If, during the course of a semester, a student displays one or more of the following characteristics, you may suggest that the student discuss these difficulties with someone in the Office of Educational Accessibility:
|effort exceeds returns||poor reading/listening comprehension|
|poor written expression||extreme distractibility/frustration|
|severe math errors||severe test anxiety|
|good class participation; poor test performance and vice versa|
The student may be entitled to accommodations if they can document this situation as a disability. Referrals can be made to the Office of Educational Accessibility, 1021 Student Success Center, (757) 683-4655.
If a problem arises with respect to any unreturned examination, please contact the Office of Educational Accessibility at x4655 or email@example.com. The staff should be able to inform you whether the student has completed the test, on which day it was taken, the time, and how the test was returned.
This question usually does not arise in relation to students with visible disabilities as most instructors expect that the student will need to have accommodations. However, if the disability is not visible and the student is being successful in the class, the question of fairness may arise. In a research study by K. Runyon in 1989, two groups of students with and without learning disabilities were compared with respect to extended time on tests. The results indicated that the students with learning disabilities did have significantly better results on tests when they were provided with extended time for testing. This was not a surprising result. However, the students without learning disabilities did not do significantly better on their test scores when they were given extended time. This result suggests that the accommodation of extended time helps to provide a level playing field but does not provide an advantage for the student with a learning disability.

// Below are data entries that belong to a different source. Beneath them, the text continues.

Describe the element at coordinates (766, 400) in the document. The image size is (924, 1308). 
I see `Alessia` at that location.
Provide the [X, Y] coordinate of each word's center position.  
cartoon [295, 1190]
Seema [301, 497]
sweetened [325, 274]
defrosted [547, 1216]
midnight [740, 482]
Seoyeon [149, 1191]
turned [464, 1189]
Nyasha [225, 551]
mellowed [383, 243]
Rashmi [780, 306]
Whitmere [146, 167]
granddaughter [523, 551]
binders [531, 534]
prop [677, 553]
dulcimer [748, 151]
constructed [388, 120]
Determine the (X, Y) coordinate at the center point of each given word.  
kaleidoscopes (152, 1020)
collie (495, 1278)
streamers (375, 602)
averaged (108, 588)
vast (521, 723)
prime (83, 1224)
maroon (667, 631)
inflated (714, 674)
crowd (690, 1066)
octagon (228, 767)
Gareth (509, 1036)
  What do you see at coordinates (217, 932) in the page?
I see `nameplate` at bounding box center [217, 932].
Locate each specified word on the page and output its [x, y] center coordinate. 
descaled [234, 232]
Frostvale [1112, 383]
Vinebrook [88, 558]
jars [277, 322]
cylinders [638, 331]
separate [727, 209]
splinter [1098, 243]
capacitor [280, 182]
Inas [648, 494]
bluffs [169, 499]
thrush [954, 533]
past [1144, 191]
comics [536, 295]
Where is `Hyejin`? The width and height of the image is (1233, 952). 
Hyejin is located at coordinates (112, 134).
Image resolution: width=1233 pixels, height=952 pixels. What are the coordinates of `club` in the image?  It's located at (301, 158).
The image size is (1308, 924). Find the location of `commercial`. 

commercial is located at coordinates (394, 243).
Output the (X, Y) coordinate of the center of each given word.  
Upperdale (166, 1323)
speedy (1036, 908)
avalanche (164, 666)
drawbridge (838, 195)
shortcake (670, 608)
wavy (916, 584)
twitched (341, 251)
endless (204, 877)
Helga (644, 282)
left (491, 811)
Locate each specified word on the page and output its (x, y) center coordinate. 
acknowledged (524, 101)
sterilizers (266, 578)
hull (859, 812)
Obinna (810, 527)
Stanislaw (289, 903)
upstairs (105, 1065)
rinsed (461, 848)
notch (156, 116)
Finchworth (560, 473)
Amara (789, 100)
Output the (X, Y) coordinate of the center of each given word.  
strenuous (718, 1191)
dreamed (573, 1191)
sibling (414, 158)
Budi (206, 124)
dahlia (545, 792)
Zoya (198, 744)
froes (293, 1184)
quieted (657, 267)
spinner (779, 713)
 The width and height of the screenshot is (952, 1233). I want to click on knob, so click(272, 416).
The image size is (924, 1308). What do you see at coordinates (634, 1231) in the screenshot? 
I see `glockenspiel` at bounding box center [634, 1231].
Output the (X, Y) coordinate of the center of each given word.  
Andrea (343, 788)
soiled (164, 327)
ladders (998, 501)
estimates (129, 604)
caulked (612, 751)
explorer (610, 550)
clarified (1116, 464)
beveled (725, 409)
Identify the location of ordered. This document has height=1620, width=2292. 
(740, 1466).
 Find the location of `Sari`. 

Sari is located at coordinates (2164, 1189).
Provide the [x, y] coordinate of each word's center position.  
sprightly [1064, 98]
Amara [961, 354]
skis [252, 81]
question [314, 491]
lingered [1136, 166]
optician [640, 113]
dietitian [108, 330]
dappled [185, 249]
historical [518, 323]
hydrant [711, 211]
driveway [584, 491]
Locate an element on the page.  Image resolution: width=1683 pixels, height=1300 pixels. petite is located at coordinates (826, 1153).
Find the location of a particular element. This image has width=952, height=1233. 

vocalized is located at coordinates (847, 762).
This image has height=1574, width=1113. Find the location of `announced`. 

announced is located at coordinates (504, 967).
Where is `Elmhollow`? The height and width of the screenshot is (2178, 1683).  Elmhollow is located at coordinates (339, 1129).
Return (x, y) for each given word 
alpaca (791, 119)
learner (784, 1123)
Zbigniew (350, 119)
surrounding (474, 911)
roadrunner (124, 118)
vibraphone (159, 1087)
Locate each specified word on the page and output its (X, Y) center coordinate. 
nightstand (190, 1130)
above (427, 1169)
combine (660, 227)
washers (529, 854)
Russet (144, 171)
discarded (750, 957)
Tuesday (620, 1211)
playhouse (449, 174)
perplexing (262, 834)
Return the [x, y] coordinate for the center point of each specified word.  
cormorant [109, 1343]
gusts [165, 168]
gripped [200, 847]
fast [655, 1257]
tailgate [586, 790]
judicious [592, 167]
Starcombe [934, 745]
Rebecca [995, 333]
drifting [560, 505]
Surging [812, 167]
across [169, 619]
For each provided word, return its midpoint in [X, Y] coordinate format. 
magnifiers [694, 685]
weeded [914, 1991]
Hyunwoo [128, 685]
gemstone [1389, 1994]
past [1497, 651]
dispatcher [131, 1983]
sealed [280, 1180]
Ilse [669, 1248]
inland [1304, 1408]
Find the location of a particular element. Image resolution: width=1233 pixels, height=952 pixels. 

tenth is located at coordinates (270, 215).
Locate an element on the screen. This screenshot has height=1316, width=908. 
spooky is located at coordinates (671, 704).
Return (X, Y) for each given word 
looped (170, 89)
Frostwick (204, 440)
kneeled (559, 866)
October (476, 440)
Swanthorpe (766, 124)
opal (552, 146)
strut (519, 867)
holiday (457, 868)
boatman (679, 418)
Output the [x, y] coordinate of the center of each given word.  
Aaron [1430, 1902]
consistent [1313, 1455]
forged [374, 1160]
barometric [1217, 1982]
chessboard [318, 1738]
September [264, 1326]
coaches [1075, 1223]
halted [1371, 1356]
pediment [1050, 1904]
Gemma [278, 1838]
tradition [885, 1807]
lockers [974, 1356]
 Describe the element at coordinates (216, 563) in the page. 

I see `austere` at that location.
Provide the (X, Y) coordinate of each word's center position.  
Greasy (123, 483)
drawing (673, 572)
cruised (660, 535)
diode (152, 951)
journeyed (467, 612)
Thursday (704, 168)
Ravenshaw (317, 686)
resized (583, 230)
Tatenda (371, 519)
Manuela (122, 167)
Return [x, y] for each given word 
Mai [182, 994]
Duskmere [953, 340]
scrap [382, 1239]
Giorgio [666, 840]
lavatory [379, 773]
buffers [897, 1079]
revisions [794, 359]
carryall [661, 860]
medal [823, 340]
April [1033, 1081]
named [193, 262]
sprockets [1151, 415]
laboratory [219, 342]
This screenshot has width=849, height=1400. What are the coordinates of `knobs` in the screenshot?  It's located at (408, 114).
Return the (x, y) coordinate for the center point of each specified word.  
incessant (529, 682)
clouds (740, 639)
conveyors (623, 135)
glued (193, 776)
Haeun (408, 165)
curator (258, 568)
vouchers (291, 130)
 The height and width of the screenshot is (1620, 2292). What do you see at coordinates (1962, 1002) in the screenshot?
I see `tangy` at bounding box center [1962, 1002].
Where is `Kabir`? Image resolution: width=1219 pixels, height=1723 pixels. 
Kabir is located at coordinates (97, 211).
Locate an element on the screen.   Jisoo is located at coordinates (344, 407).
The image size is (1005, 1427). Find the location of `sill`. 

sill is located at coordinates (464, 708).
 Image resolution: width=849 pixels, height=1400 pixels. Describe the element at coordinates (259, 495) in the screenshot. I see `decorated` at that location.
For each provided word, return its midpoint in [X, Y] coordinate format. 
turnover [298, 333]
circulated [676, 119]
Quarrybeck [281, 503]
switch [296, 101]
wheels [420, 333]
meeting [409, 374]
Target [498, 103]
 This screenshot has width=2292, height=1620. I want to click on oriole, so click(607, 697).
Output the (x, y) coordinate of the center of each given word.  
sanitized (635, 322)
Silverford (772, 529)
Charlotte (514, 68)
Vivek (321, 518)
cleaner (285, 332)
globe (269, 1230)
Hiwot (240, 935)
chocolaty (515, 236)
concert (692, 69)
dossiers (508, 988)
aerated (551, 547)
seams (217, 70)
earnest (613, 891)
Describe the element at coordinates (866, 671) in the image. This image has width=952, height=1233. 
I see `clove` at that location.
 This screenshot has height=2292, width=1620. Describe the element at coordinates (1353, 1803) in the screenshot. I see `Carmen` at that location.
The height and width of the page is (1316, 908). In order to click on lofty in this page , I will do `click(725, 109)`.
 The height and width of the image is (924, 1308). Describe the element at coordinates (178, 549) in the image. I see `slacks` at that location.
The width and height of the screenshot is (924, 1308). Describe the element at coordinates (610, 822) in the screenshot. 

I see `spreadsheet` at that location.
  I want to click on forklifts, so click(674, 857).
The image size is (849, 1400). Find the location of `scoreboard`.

Some students without disabilities may object to the provision of accommodations to students with disabilities. Since instructors are bound by the confidential nature of the student disability issue, this information cannot be shared with the other students. It is best to make some statement to the effect that you are not at liberty to discuss the confidential nature of another student's affairs, and that you hope that they understand as you would afford them the same courtesy if someone inquired about them.
No, this is not considered a disability under the ADA. You can offer adjustments within your class as you see fit. In addition, the ODU English Language Center may have resources that would be helpful.